TRECHO DA PÁGINA.

▶

Processo nº 2012-0.247.389-6
INTERESSADO: ADMINISTRAÇÃO
ASSUNTO: Arrecadação de herança de Cícero Tomaz dos Santos. Ocupação pela companheira sobrevivente. Direito real de habitação. Artigo 1.831 do Código Civil.
Informação n° 1.003/2015-PGM.AJC
PROCURADORIA GERAL DO MUNICÍPIO
Assessoria Jurídico-Consultiva
Senhor Procurador Assessor Chefe
O Departamento de Defesa do Meio Ambiente e do Patrimônio (DEMAP) roga definição acerca do prosseguimento a ser dado ao presente, nos termos da minuciosa manifestação de fls. 103/109, a que se faz remissão.
Em síntese, trata-se de arrecadação da herança jacente de Cícero Tomaz dos Santos, consistente nos direitos previstos no instrumento particular de cessão e transferência de parte do imóvel referido como lote 17-A, da quadra 19, do Jardim Guanhembú, com área de 147m2. Após instrução visando à individualização do bem, apurou-se que o imóvel está oficialmente localizado na Rua Arildo Valadão, n.° 47, Santo Amaro, contribuinte n.° 258.033.0067-31.
Ocorre que no imóvel reside Maria Josefa da Conceição, ex-companheira do de cujus, em relação a quem não restou reconhecido judicialmente qualquer direito sobre o bem (cf. ação de reconhecimento de união estável que tramitou perante a 4ª Vara da Família e Sucessões do Foro Regional de Santo Amaro).
No tocante a tal situação, DEMAP compreende que não deve haver oposição à permanência da companheira sobrevivente no imóvel, ex vi do artigo 1.831 do Código Civil, que lhe confere o direito à habitação. Desta forma, a companheira continuaria ocupando o bem enquanto vivesse, e os direitos decorrentes do instrumento de cessão seriam transmitidos à Municipalidade, a quem caberia promover a ação pertinente para obter a propriedade, ou a sua alienação.

◀

ITENS FORNECIDOS.
▶

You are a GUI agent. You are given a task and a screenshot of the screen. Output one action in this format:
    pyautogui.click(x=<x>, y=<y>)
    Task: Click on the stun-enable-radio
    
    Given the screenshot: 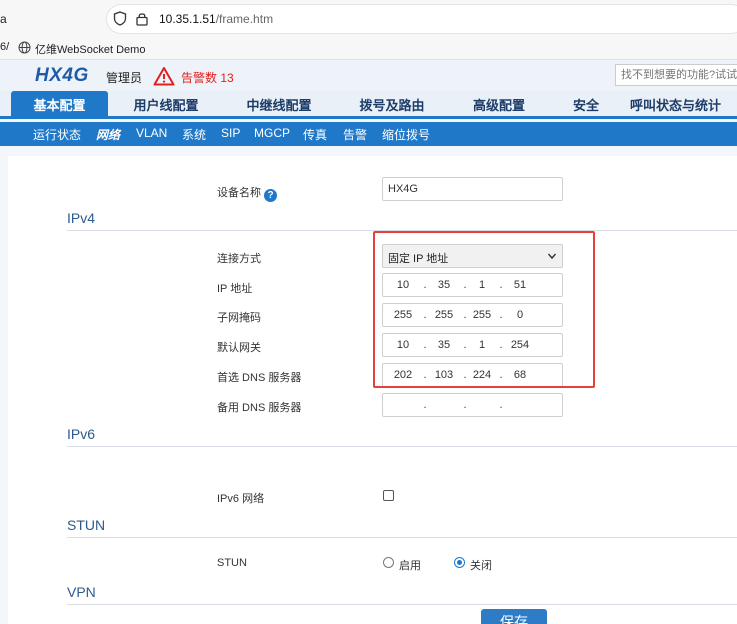 What is the action you would take?
    pyautogui.click(x=388, y=562)
    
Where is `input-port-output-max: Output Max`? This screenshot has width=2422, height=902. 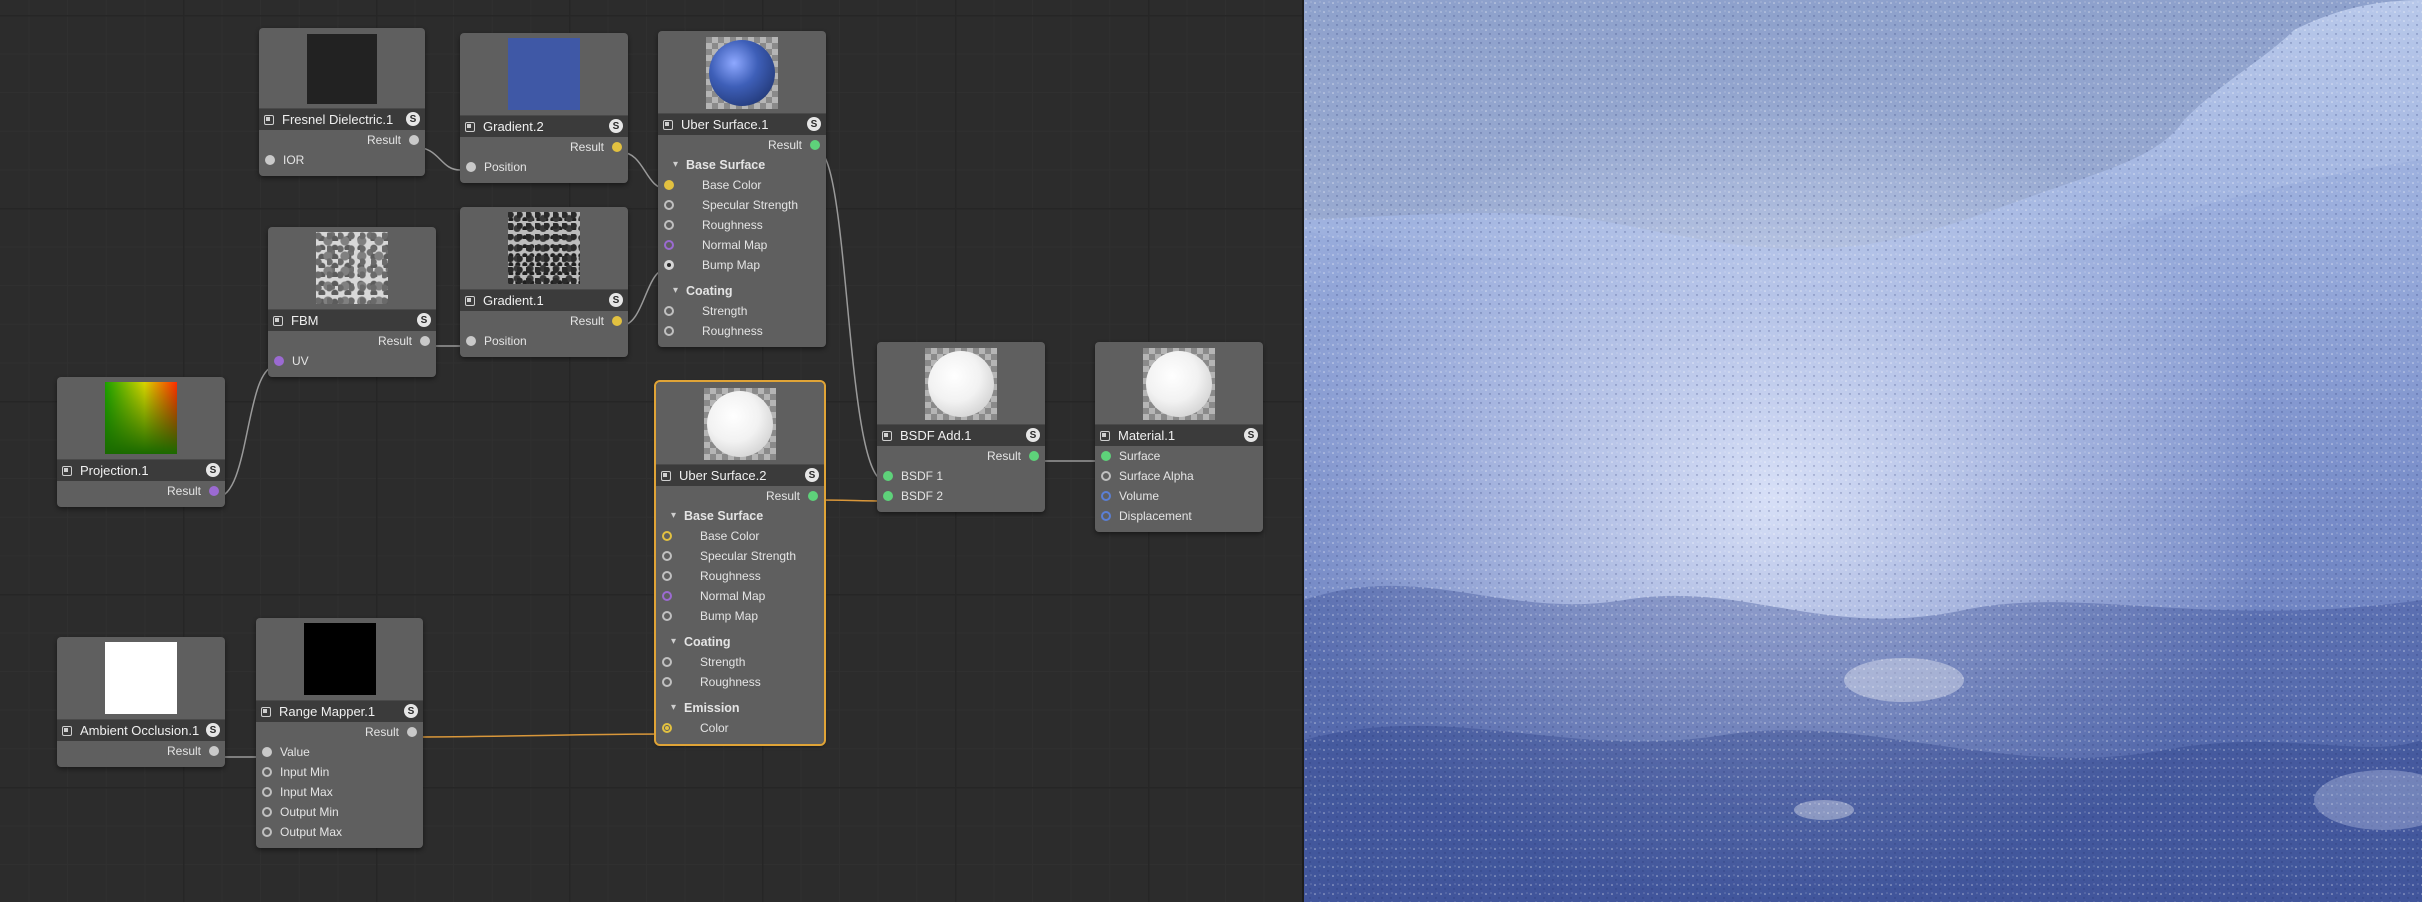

◀

Transcreva literalmente, do parecer sobre a herança jacente, o trecho que vai de "Em síntese, trata-se" até "contribuinte n.° 258.033.0067-31.".

Em síntese, trata-se de arrecadação da herança jacente de Cícero Tomaz dos Santos, consistente nos direitos previstos no instrumento particular de cessão e transferência de parte do imóvel referido como lote 17-A, da quadra 19, do Jardim Guanhembú, com área de 147m2. Após instrução visando à individualização do bem, apurou-se que o imóvel está oficialmente localizado na Rua Arildo Valadão, n.° 47, Santo Amaro, contribuinte n.° 258.033.0067-31.